安倍政権が当初、成長戦略の中核として掲げた「女性活躍」。待機児童の解消や、今春施行された女性活躍推進法など、いずれも看板倒れの感が否めない。労働団体がこのほど開いた会合では、「ほとんど効果がない」「小手先のごまかし」などの厳しい批判が相次いだ。
●安心して働ける環境を
女性をめぐる政策で、最初に示されたのが「生命と女性の手帳」案。30代半ばまでの妊娠・出産を奨励する内容だったが、非正規雇用や待機児童問題など少子化の主因に目を向けないことなどに批判が殺到し、廃止に。「3年間抱っこし放題」と銘打たれた、育児休業の3年への延長も、労働者の権利拡充ではなく、助成金をえさに企業に要請する内容。有給の保障もない。

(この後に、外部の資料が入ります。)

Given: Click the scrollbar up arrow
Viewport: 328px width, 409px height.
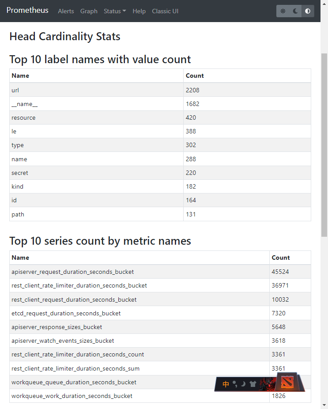Looking at the screenshot, I should 324,26.
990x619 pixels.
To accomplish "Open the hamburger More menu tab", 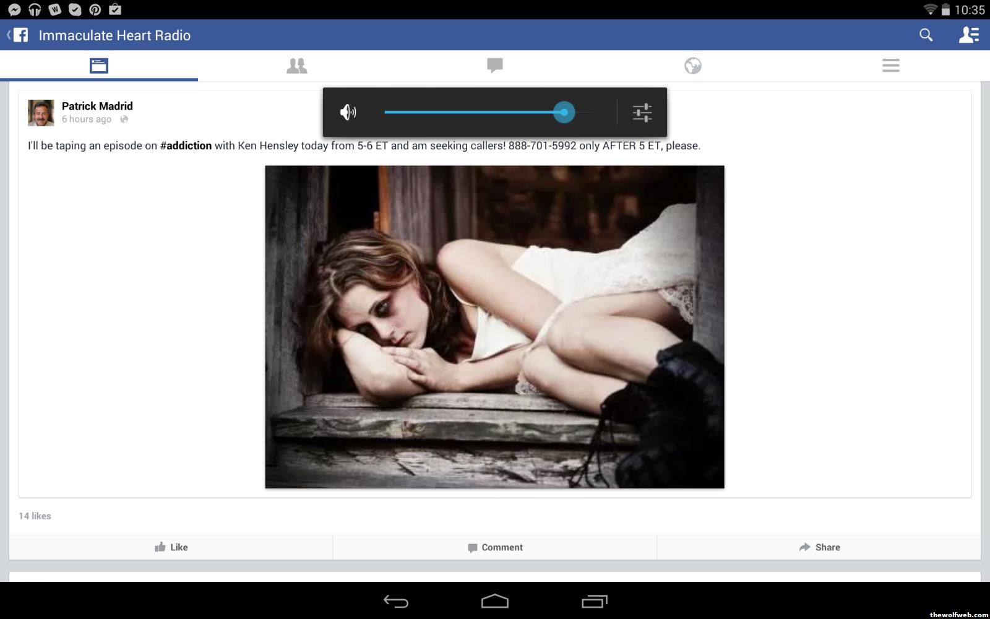I will (x=891, y=66).
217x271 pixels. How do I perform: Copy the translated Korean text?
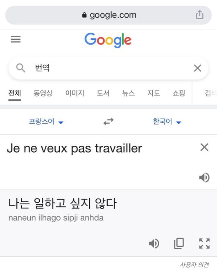(179, 244)
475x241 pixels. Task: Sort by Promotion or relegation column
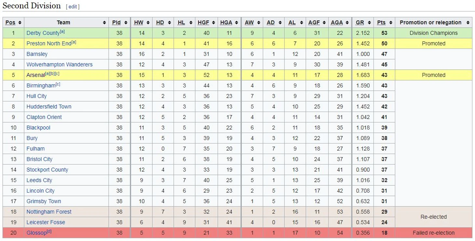[434, 22]
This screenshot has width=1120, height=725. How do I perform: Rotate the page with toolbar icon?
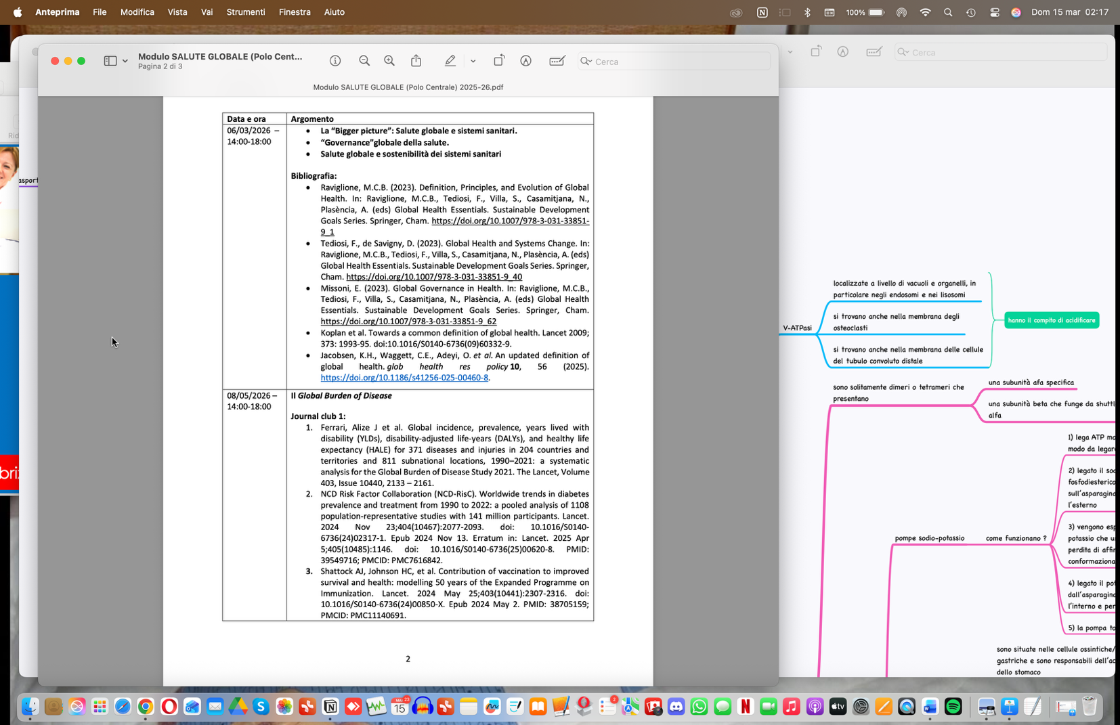click(499, 61)
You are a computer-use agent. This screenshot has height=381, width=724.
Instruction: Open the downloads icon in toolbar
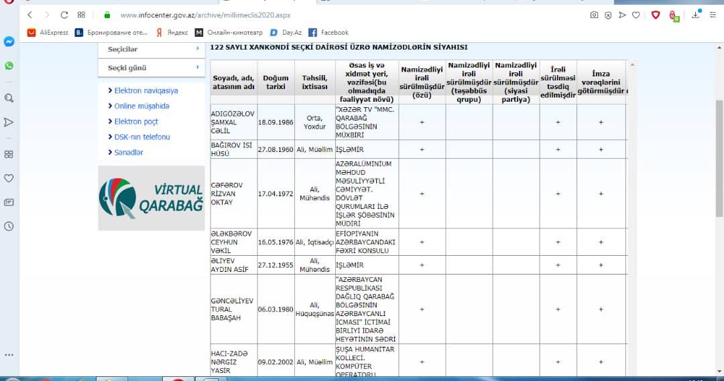click(695, 15)
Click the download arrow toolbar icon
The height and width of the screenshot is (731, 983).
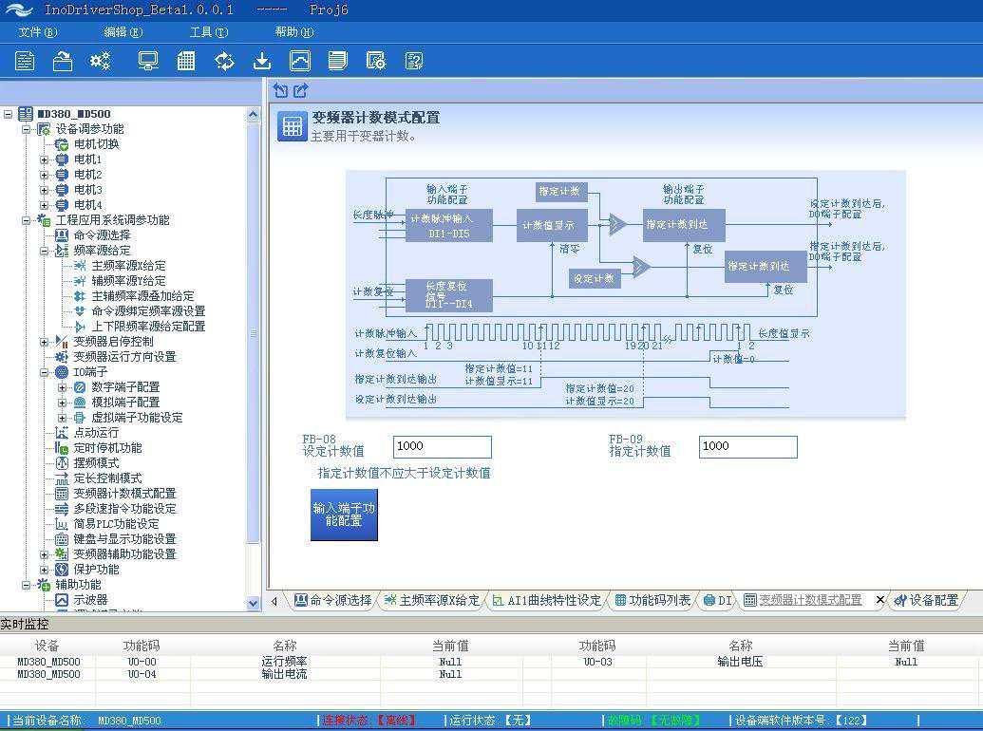coord(262,61)
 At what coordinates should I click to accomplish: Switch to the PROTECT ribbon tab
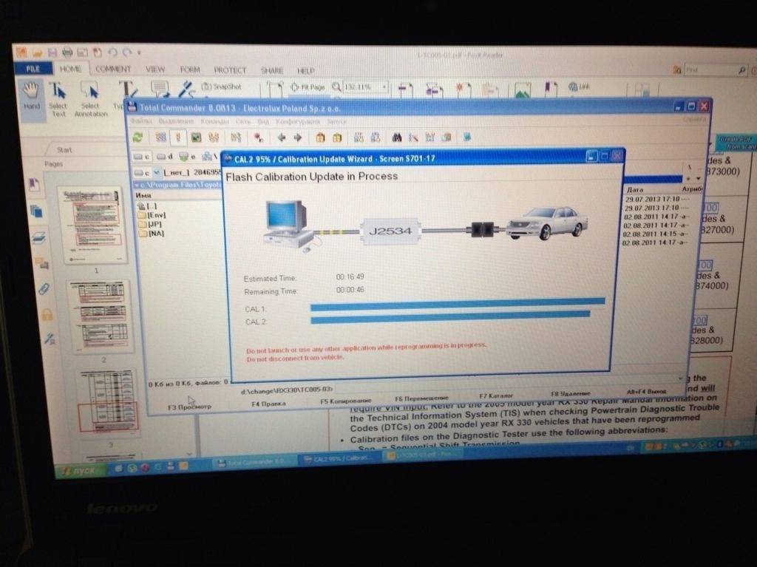pos(230,70)
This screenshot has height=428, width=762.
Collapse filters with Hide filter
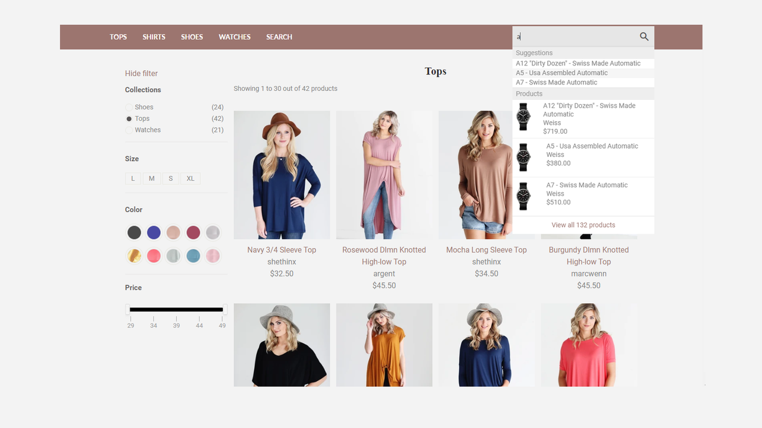coord(142,74)
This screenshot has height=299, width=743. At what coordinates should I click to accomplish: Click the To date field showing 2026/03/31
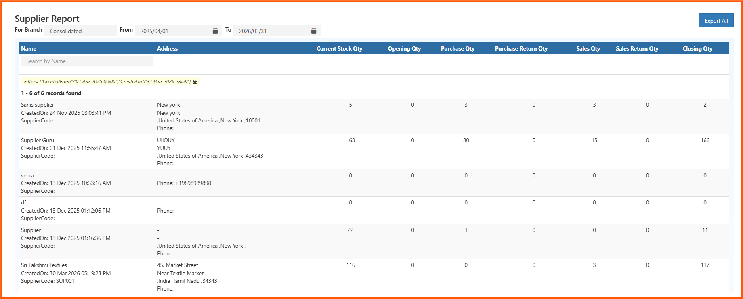tap(271, 31)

待機児童問題では、詰め込み保育などの問題を抱える民営化を推進。代替策の一つである外国人家事支援事業の導入は、劣悪な無権利労働が懸念される。安心保育にはほど遠いのが現状だ。待機児童数は今年、2年連続で増加した。
竹信教授は「安心をどうするかを強く主張していく必要がある。私たちは活躍するために生きているのではない。安心して楽しく暮らせるための改革でなければならない」と語った。